We're in the middle of vacation season, so this month we look at a couple of tools in the short-term lodging space. Both are important, as they affect your clients either directly or indirectly, so you'll want to have a working knowledge of this topic. Clients may not ask for your advice in this area, but you will certainly impress them if or when you're able to introduce and speak intelligently on it.
AIRBNB: WHAT YOU NEED TO KNOW
In less than 10 years, Airbnb has become a billion-dollar company that boasts in excess of 3 million lodging listings in more than 191 countries. It has materially changed the travel and hospitality industry, but not everyone is happy about that. The hotel industry, local government regulators, and neighbors worried about strangers staying next door have raised concerns. Objections aside, you'll want to be familiar with Airbnb.
Searching for a rental on Airbnb is easy, and the listings are informative. Each listing details spaces, locations, prices, amenities, availability, and reviews, and, usually, includes multiple photos. The listing also shows a map with the property's exact location. The real magic is the "crowd-sourced challenge and response" system. The company uses double reviews (each party reviews the other) to automatically curate and rank properties and guests. This "secret sauce" requires attention be paid to both sides of the transaction. Airbnb succeeds only when a solid product (i.e., the room) is delivered to an equally solid customer (i.e., the renter). This balancing act results in occasional mediations, but it also positions the company as the "middleman" eagerly collecting a percentage of every transaction. This means that listings of Airbnb rooms remain reliable as the guest and hosts must verify their official ID and personal details. The platform also provides a messaging service so guests and hosts can talk to each other to confirm their identity and the rental's amenities. Payment via Airbnb is reasonably secure, as money is transferred between hosts and guests through its payment system, with Airbnb acting as the custodian and arbitrator. The company collects only when a room is booked and paid for. The 3% fee is subtracted in the cash transfer process.
- Website: airbnb.com
- Pricing: App is free; company collects 3% of payment from renter to property owner
- Operating systems: iOS, Android, Web
HAVE HOTELS FIGHT FOR YOUR RESERVATION ON BACKBID
BackBid was born to be a technological "second opinion" for your already booked hotel room. You book a refundable reservation at a hotel in the area to which you are traveling. You then provide the details to BackBid, which invites other hotels to bid on the booking. If another hotel offers a better deal, you take it and cancel your original reservation. (Note that it's your responsibility to cancel the original reservation. The platform does not do it.) In other words, you provide the when and where, and the hoteliers bid for your business. Perfect.

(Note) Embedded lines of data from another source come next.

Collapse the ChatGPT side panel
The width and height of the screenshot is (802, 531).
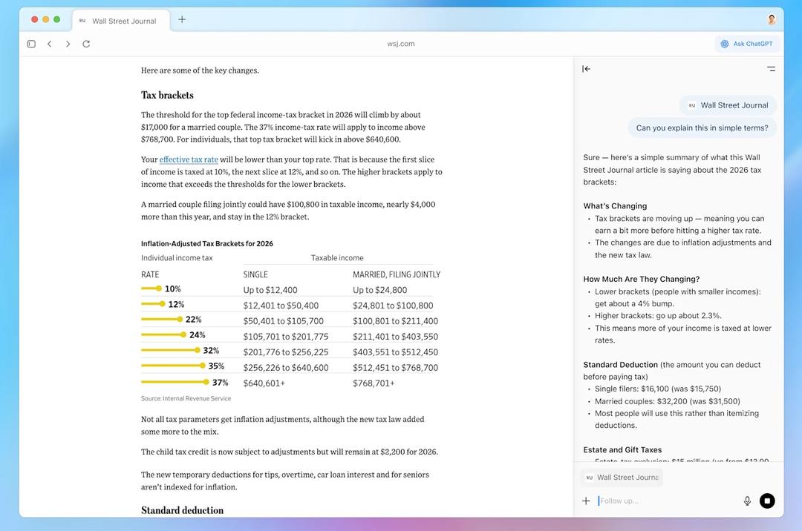click(x=586, y=69)
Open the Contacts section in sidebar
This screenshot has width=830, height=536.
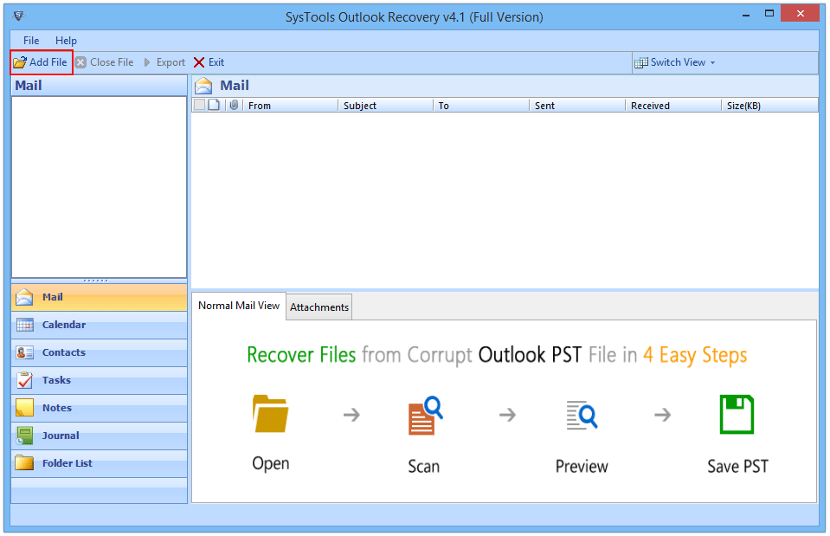pyautogui.click(x=64, y=352)
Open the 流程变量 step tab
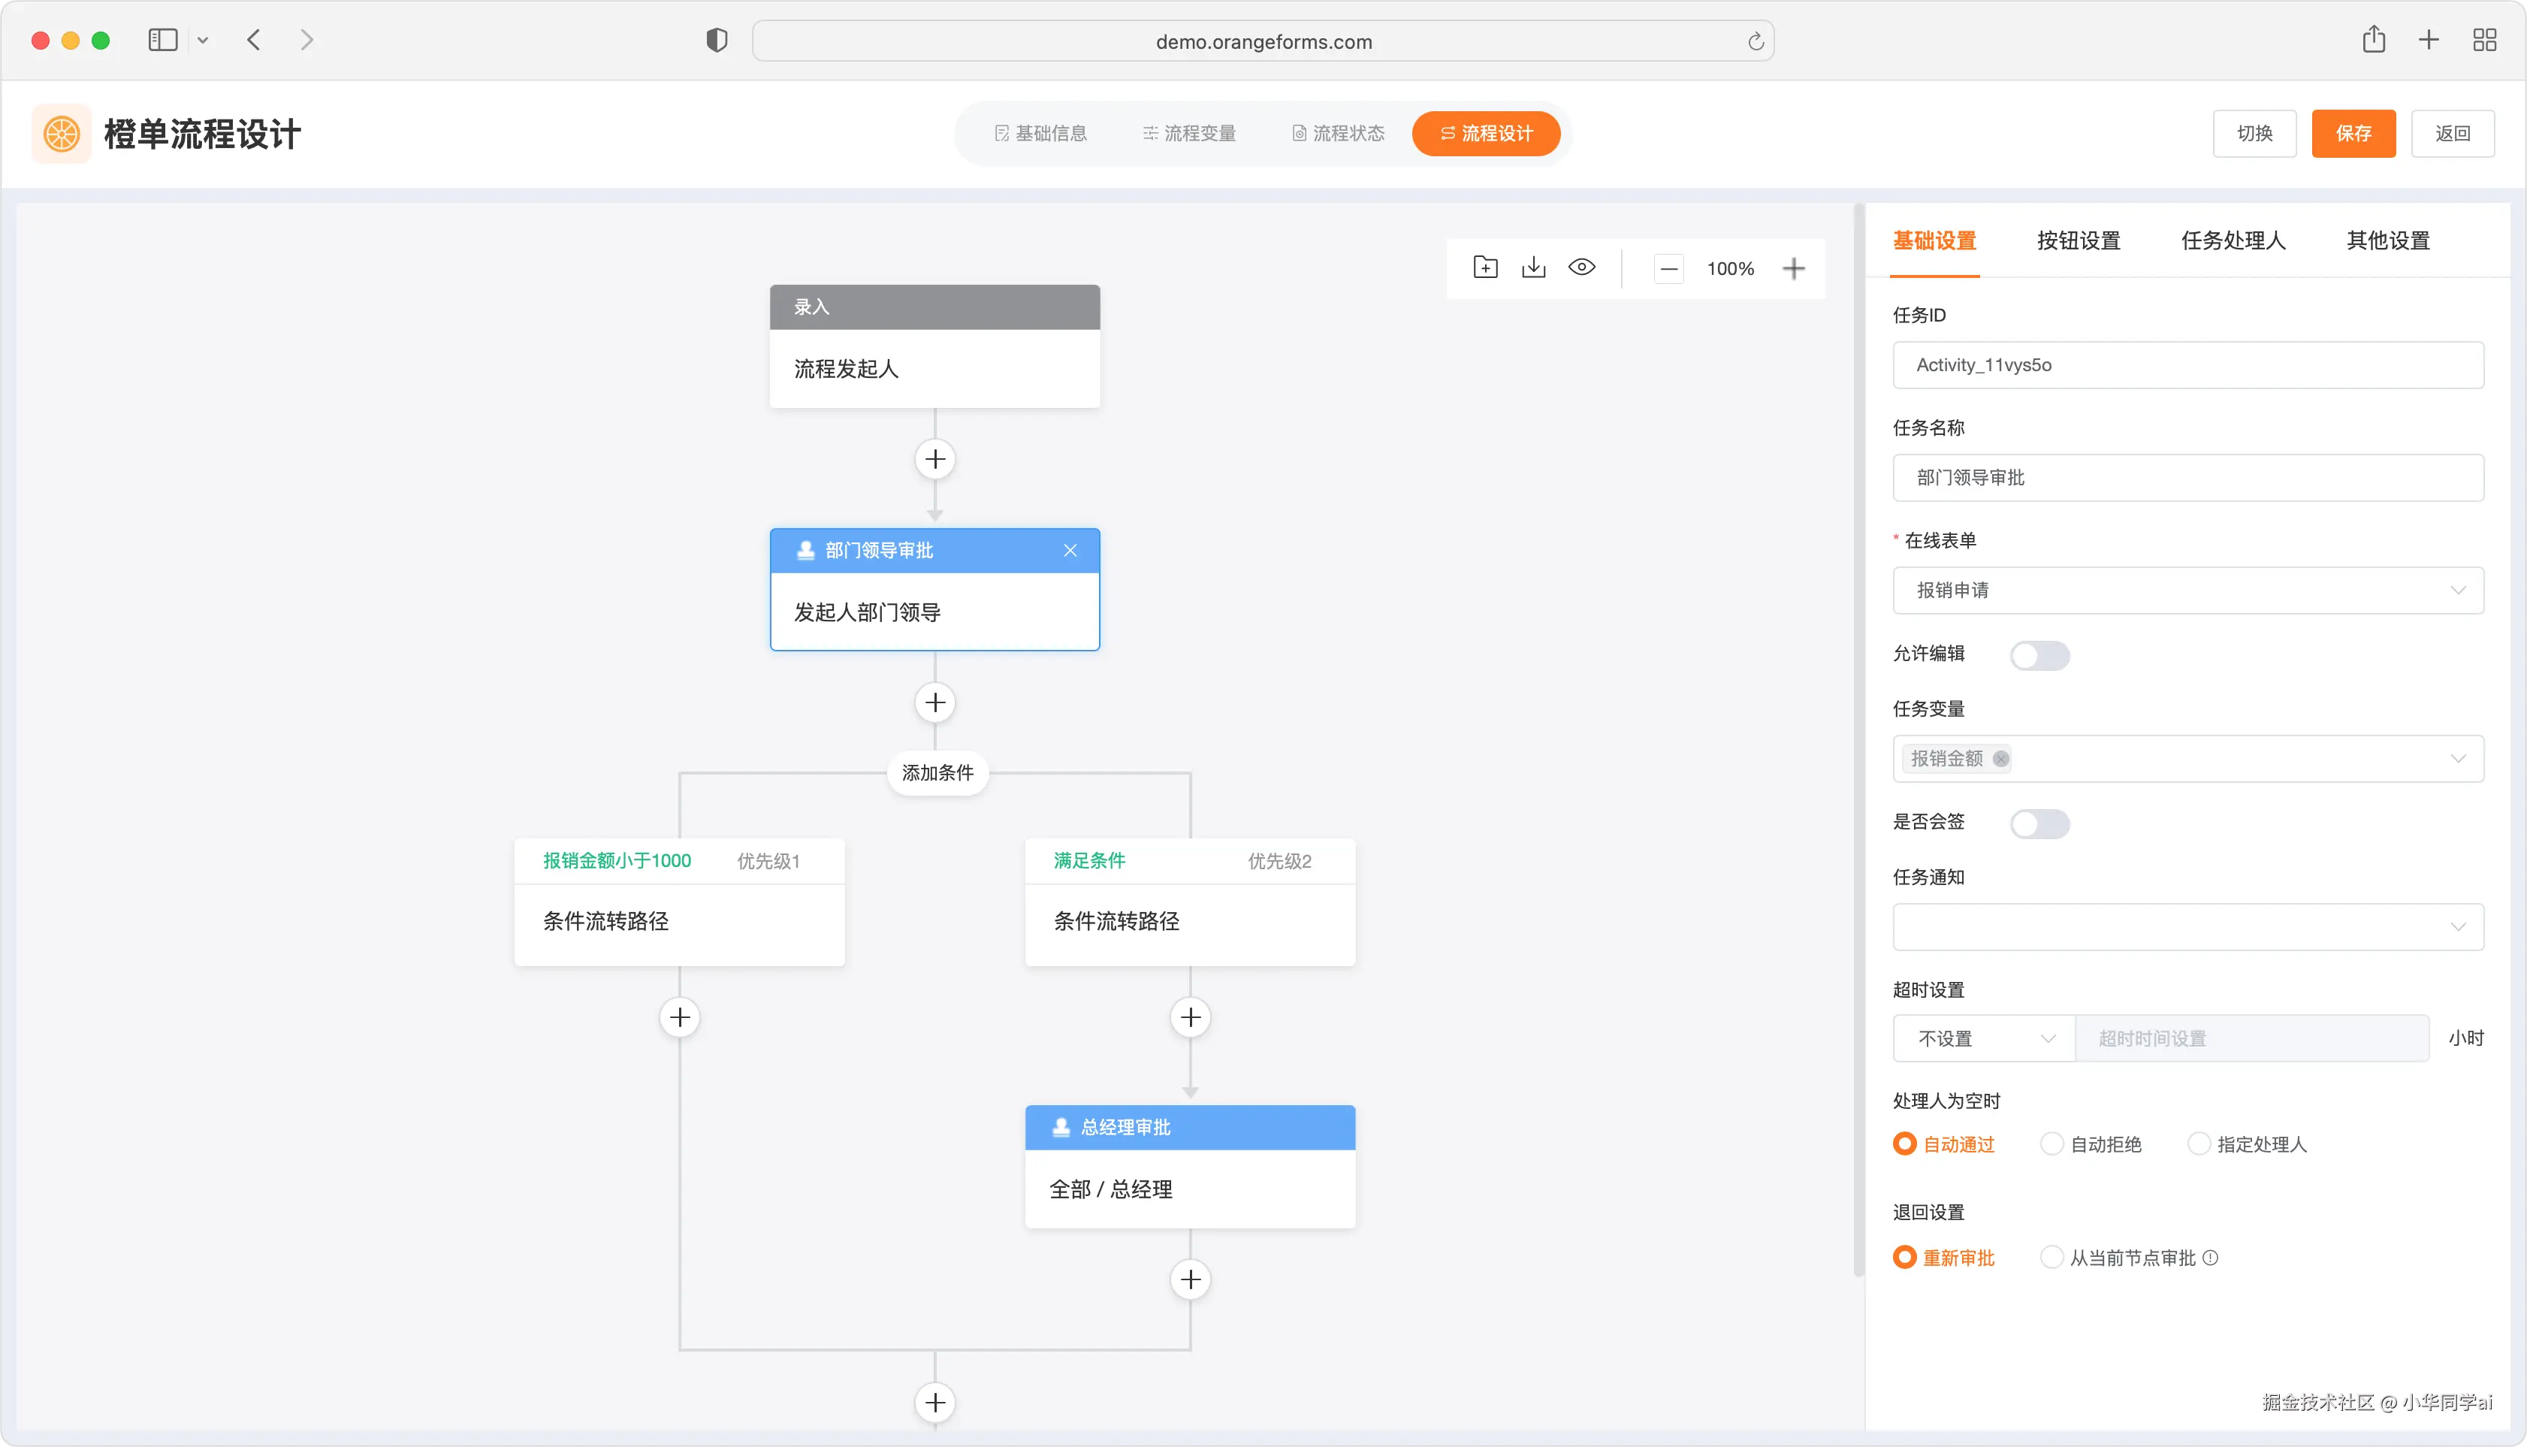 click(x=1188, y=133)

When posting a request, you'll be asked for relevant reservation data, including the hotel you've booked and the confirmation number. If you have not made a reservation yet, simply select the "No" button in the "Do you have a reservation?" section. I've automated the process by linking my TripIt account to BackBid, so every hotel reservation I make gets automatically submitted to BackBid (for more on TripIt, see the July 2015 Expanding Your App-titude, "Avoid Travel Stumbles With TripIt").

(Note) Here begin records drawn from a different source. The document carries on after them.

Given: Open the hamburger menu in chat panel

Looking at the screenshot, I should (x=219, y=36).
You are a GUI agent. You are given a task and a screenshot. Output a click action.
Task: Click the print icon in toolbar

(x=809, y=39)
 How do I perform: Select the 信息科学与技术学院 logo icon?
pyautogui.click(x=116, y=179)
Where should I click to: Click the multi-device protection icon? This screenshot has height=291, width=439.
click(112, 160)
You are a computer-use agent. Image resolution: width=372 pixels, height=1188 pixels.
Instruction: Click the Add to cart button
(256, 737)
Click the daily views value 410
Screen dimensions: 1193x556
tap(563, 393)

Think of BackBid as the Priceline model flipped on its head. With Priceline, the customer offers to pay $X for a hotel room. With BackBid, the hotel offers to rent a room for $X. Note that both models require upfront payment: Priceline when a hotel accepts your bid, and BackBid when you accept a hotel's offer. At those points, your payment is nonrefundable.
- Website: backbid.com
- Pricing: Free to customer; hotels pay varied fees
- Operating systems: BackBid is an app accessible through web browsers on computers and mobile devices.